One C2HS design decision I’ve recently had to modify a little is that C2HS tries to use only information available via the “official” Haskell FFI. Unfortunately, there are situations where that just isn’t enough. The recent changes to marshal C99 _Bool values are a case in point. In order to determine offsets into structures containing _Bool members, you need to know how big a _Bool is. Types that are marshalled by the Haskell FFI are all instances of Storable, so you can just use the size method from Storable for this. However, the Haskell FFI doesn’t know anything about _Bool, so you end up having to “query” the C compiler for the information by generating a little C test program that you compile and run. (You can find out which C compiler to use from the output of ghc --info, which C2HS thus needs to run first.) This is all pretty nasty, but there’s no obvious other way to do it.

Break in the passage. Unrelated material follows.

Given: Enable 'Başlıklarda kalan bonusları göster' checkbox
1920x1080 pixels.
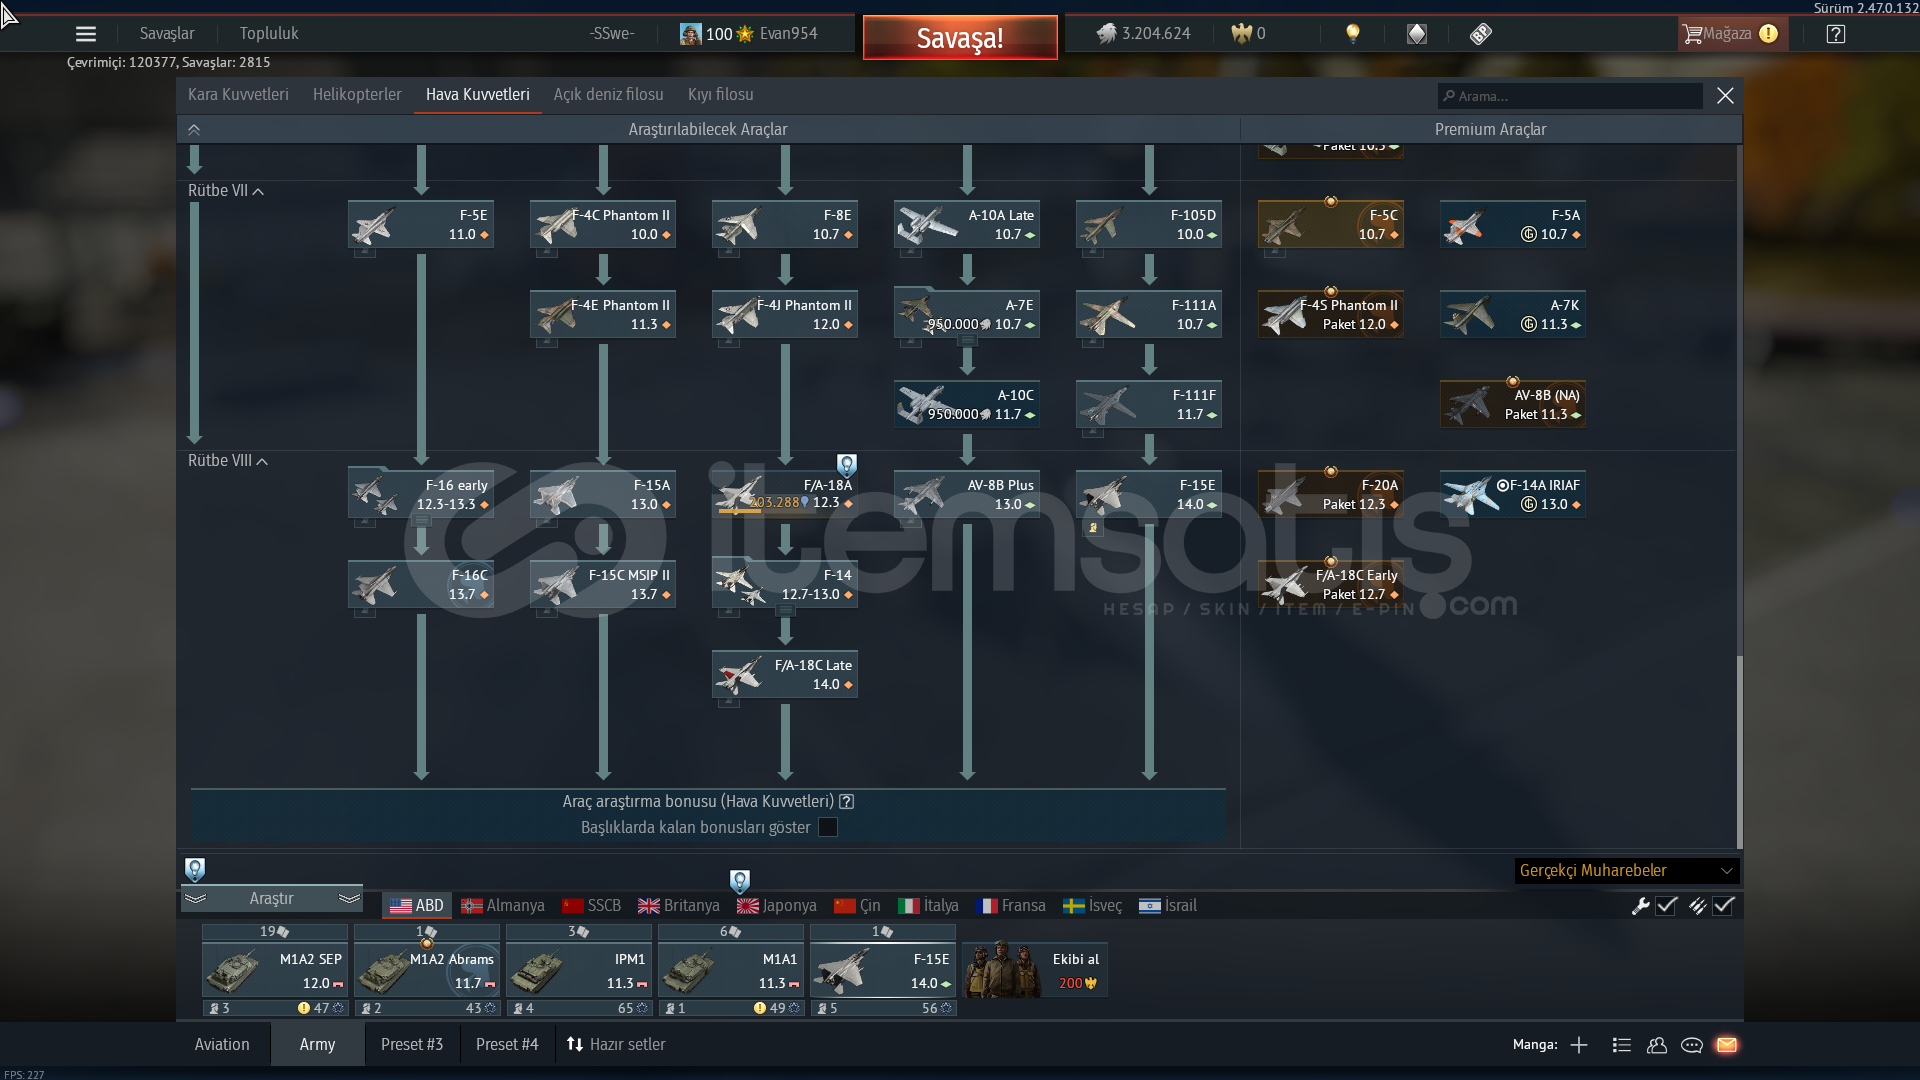Looking at the screenshot, I should [828, 827].
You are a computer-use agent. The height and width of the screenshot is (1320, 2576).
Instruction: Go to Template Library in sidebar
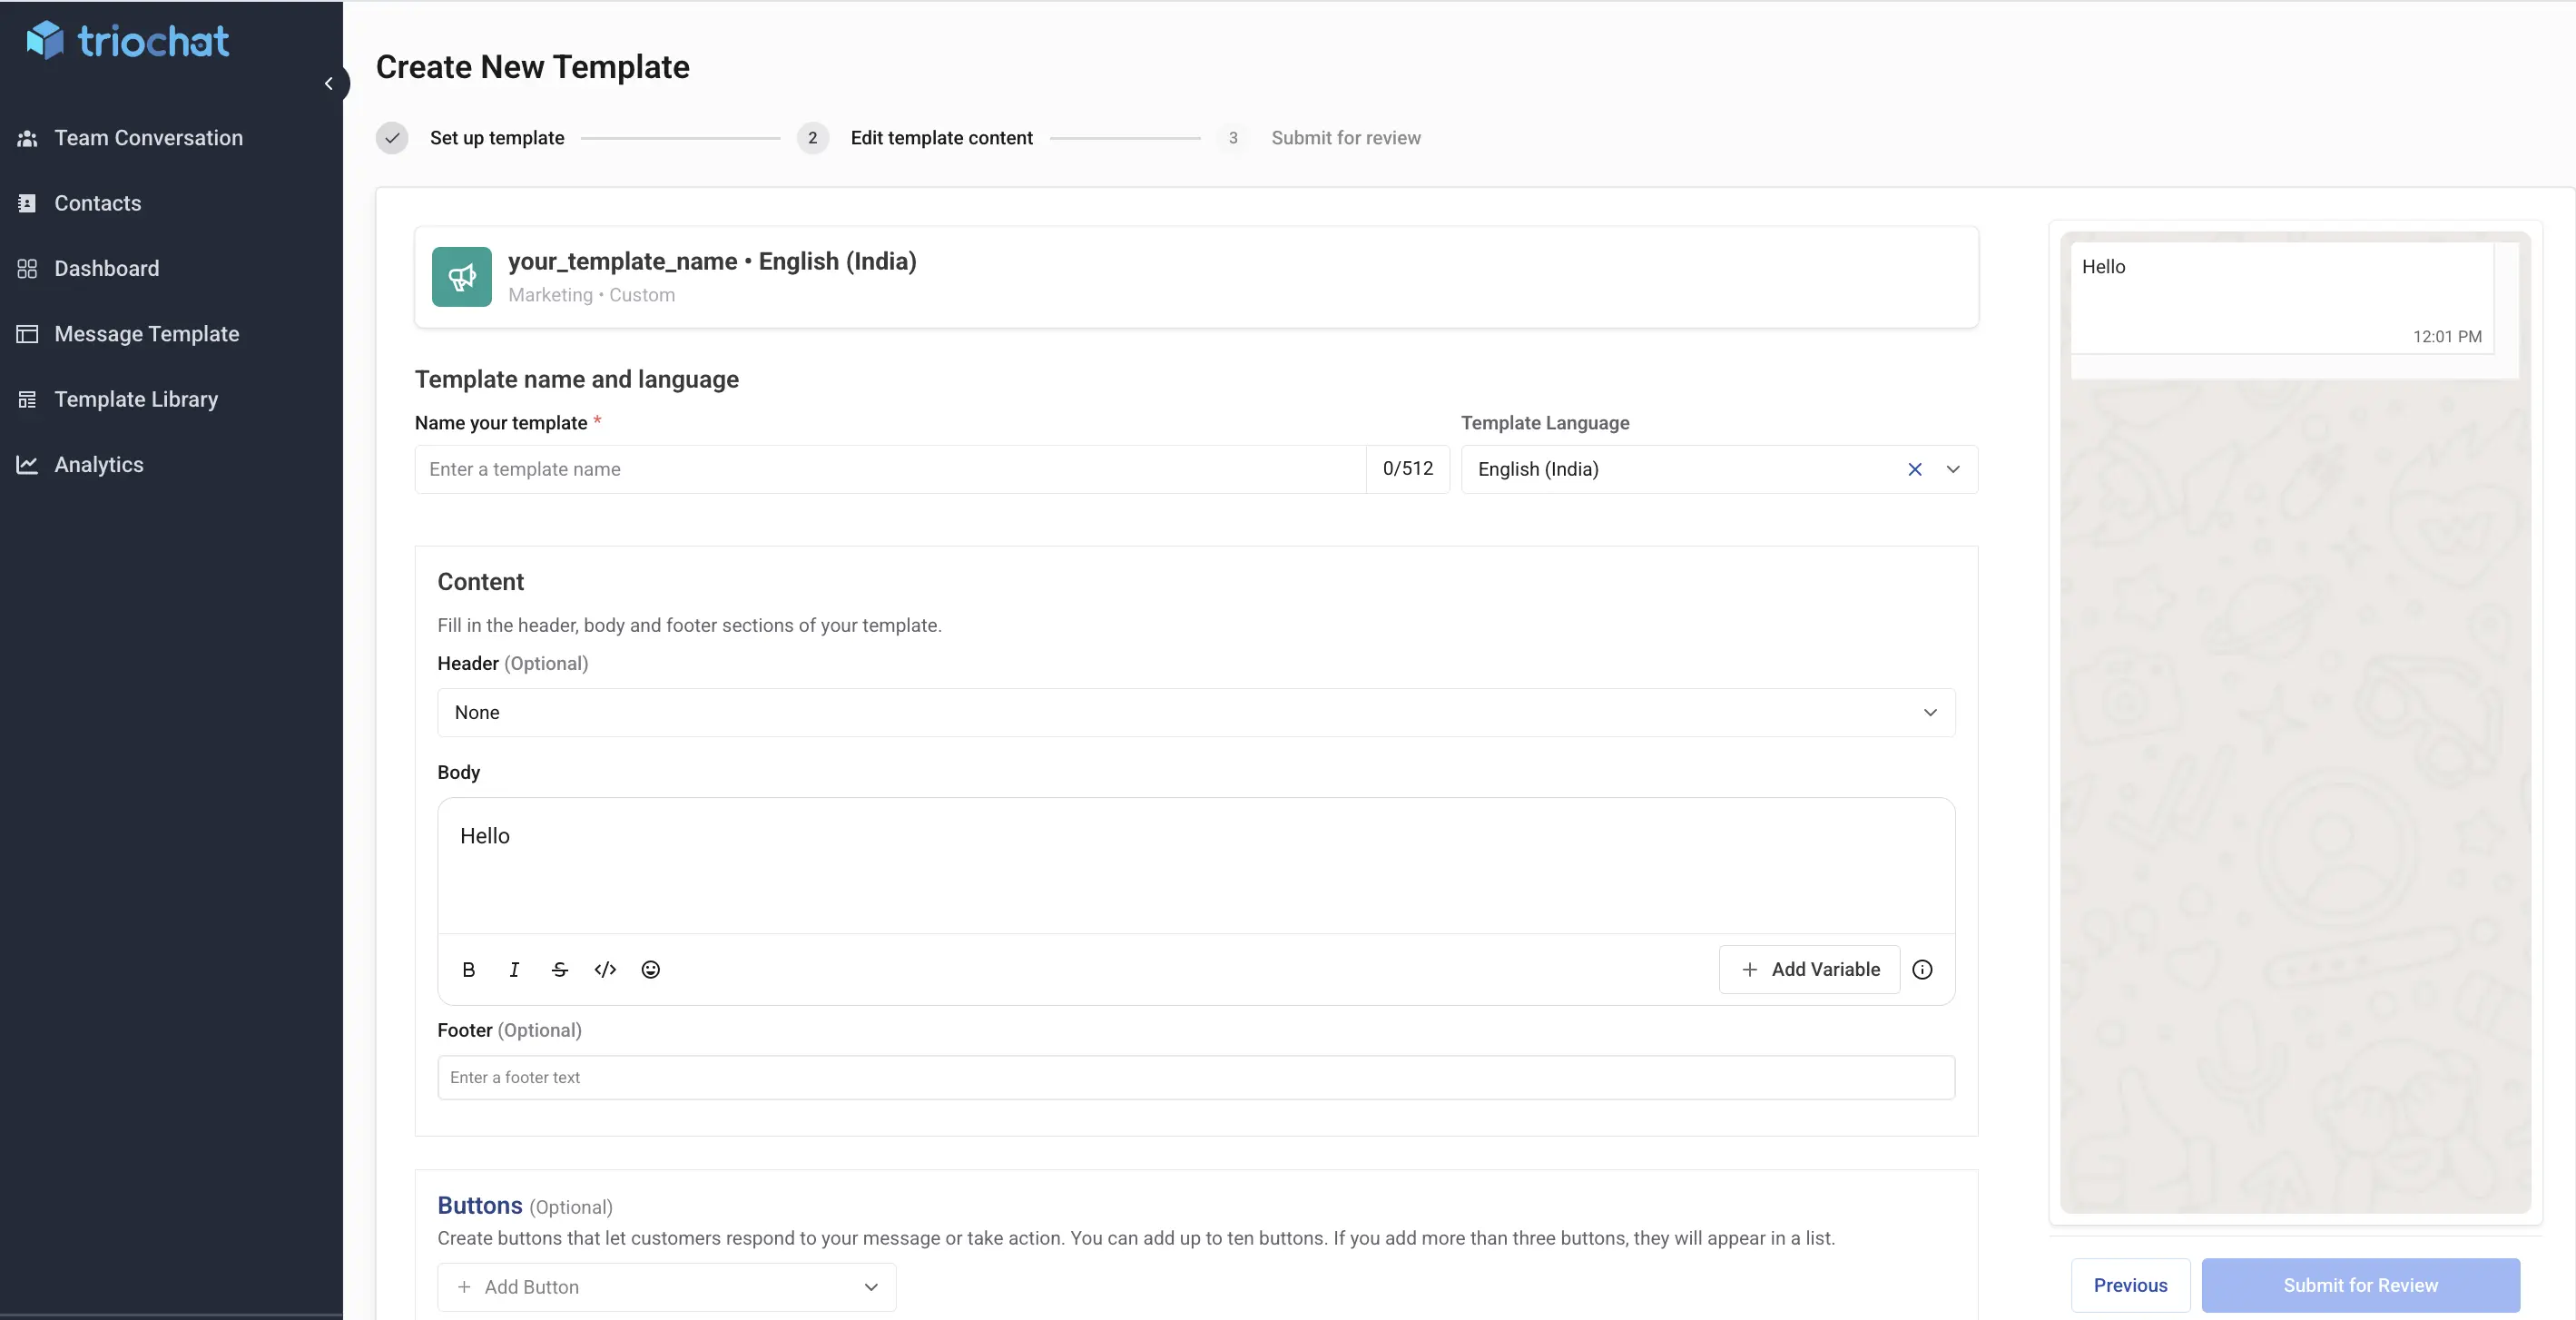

This makes me think, since I’m having to do this anyway, that it might be worth reorganising some of C2HS’s structure member offset calculation code to use the same sort of “query the C compiler” approach. There are some cases (e.g. structures within structures) where it’s just not possible to reliably calculate structure member offsets from the size and alignment information available through the Haskell FFI–the C compiler is free to insert padding between structure members, and you can’t work out just by looking when a particular compiler is going to do that. Generating little C test programs and compiling and running them allows you to get the relevant information “straight from the horse’s mouth”... (I don’t know whether this idea really has legs, but it’s one thing I’m thinking about.)